Reproduce the section of the listing that begins at the line containing "Instruction: Tap the" and finishes at the line containing "The image size is (517, 388).". Include both end lines and nothing beyond them.

(ENTRIES PROVIDED)

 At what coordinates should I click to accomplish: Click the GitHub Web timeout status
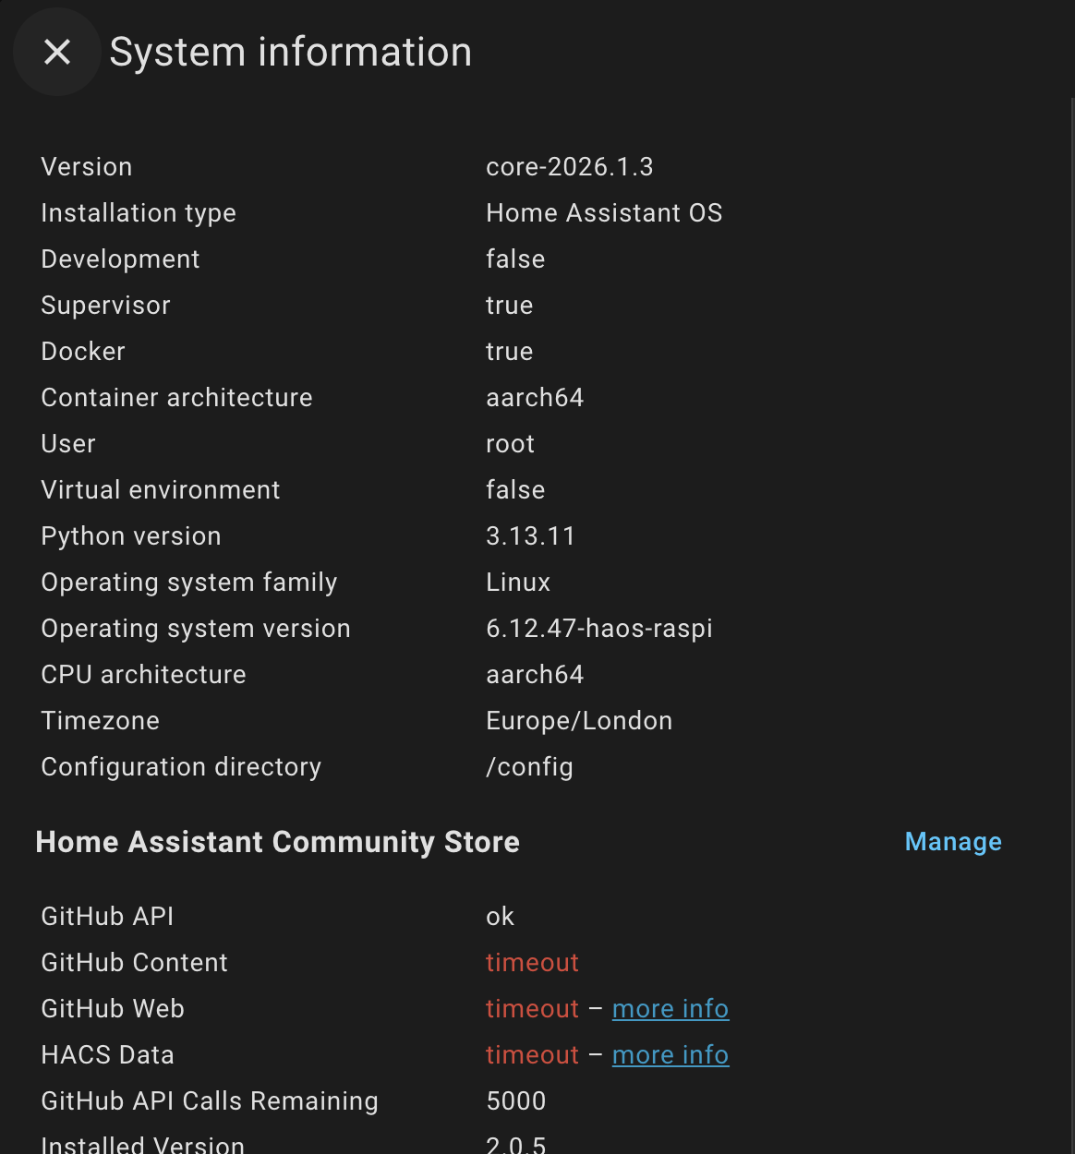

(End ENTRIES PROVIDED)
(ENTRIES PROVIDED)

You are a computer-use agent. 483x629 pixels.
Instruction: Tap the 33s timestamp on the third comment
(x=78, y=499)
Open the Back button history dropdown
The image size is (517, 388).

(End ENTRIES PROVIDED)
(ENTRIES PROVIDED)

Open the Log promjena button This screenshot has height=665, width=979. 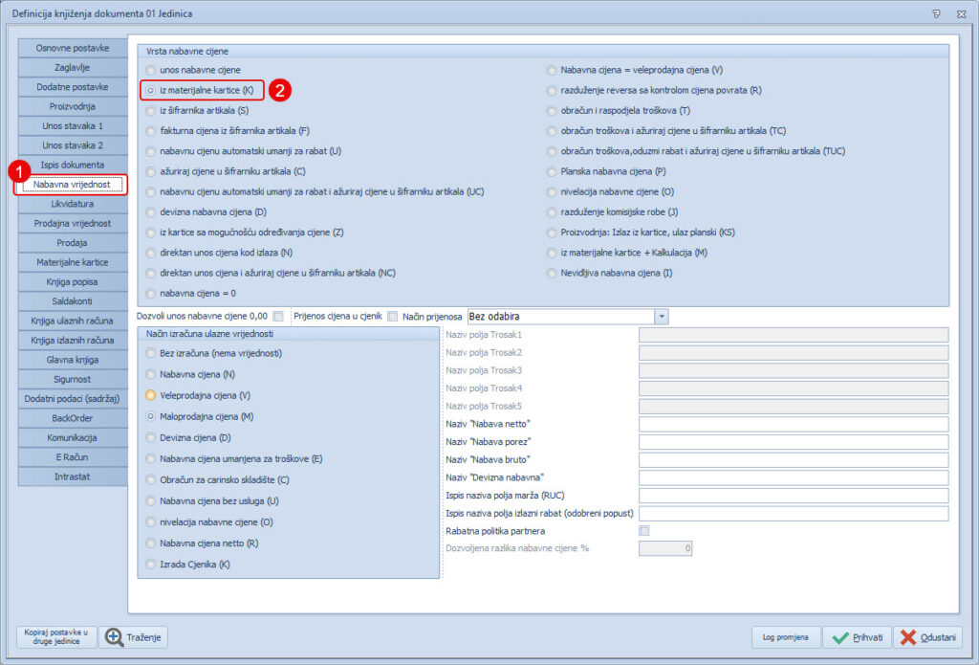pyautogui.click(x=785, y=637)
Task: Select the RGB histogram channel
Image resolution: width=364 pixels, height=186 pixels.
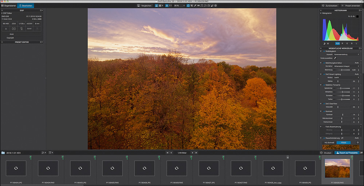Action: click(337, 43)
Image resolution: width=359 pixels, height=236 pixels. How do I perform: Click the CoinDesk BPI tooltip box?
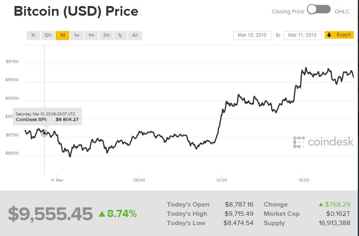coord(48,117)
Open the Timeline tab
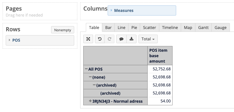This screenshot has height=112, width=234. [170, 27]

(End ENTRIES PROVIDED)

- [EXERCISE SOLUTION]
Instruction: Tap the 33s timestamp on the third comment
(x=78, y=499)
Open the Back button history dropdown
The image size is (517, 388).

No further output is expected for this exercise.